Using a six-month time horizon (i.e., the interest payment period) and a 95 percent confidence interval, the study determined that the VaR on P&G’s swap was approximately seven to ten times greater than the initial $6.65 million value of the swap contract. As it turned out, P&G lost much more than the VaR analysis estimated, which only goes to show that companies should beware of the unknown risks lurking in the upper 5 percent tail of the VaR distribution. Nevertheless, had P&G known the VaR exposure on its U.S. dollar swap, perhaps that knowledge would have deterred the company from entering into the transaction, or P&G would have closed out its position far earlier.

The P&G-BT Settlement

The P&G-BT lawsuit was eventually settled out of court, with both sides claiming victory. BT claimed victory because P&G agreed to pay BT $35 million of the nearly $200 million it owed, and P&G assigned to BT the benefits of another disputed derivative investment that was valued between $5 million and $14 million. P&G claimed victory because it recovered approximately 83 percent of its total losses,99 but it is clear that the victory was costly to both sides because of the collateral damage to their reputations.

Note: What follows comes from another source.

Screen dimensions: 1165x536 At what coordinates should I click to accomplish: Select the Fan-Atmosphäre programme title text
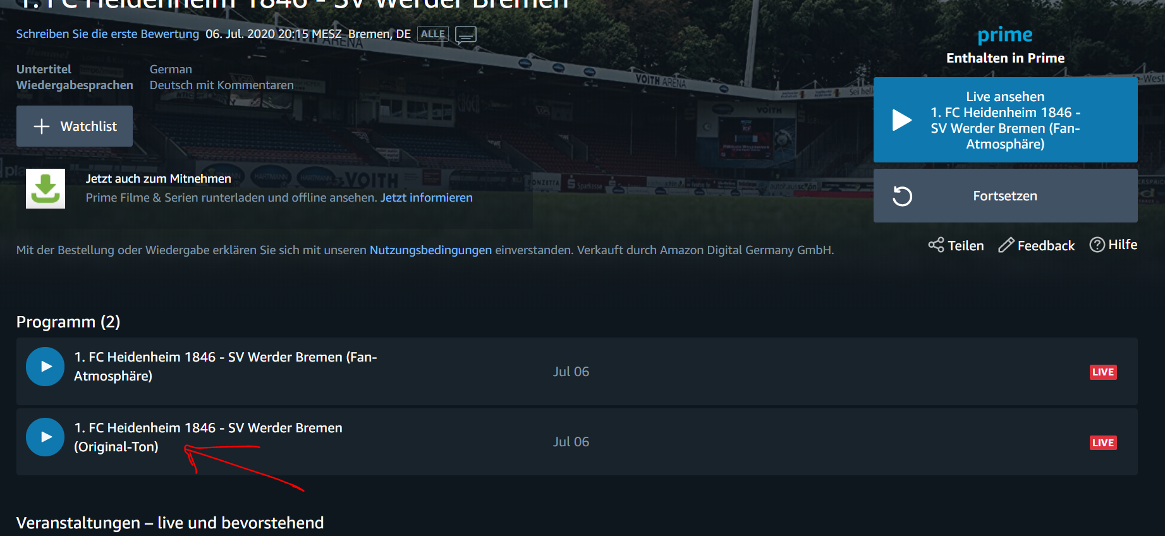pos(226,367)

How Did BT Fare After the Swaps?

Most of this chapter has focused on the risk-management practices and losses of P&G. Little or nothing has been said about BT, but there are some important points to consider. Typically, when a swap dealer takes a position (as BT did with P&G), it tries to hedge the transaction as soon as possible. In this way, the dealer earns a spread whether interest yields rise or fall, and the risk is neutralized. As BT mentioned in its legal response to P&G’s accusations, it did not need P&G to lose money for BT to profit, or vice versa.100

If BT had hedged the P&G deal, there would have been a major problem when P&G refused to pay its losses. Most of these payments would have been earmarked for the counterparties BT lined up to hedge the P&G deal. For example, if P&G owed BT $157 million on the two swaps, BT would owe most of those funds to its counterparties and would have to pay them regardless of whether P&G paid its side of the swap (see Figure 4.7). The contingent nature of this contract only released BT from paying P&G if P&G defaulted on its side of the deal. P&G’s default would have had no impact on the independent hedging transactions that BT did with other counterparties.

Figure 4.7: BT’s Net Position

There was speculation that BT had a stake in doing this deal with P&G because BT needed to hedge an inventory of existing positions. According to this view, BT purposely deceived P&G into believing the swaps were benign.101 P&G openly speculated that BT entered into more than $3 billion in counterparty transactions after the P&G deal was completed to fully hedge its exposure, which may explain why P&G was shocked at the cost of locking in a fixed rate after conditions turned sour.102 We will probably never know if BT had an existing exposure or if BT hedged the P&G swaps after signing the documents. The case was settled out of court, so it never went through the discovery phase, which is when all the internal files, memos, and e-mails would have been entered into the public record. Regardless, if BT was hedged, the out-of-court settlement with P&G must have significantly affected its earnings.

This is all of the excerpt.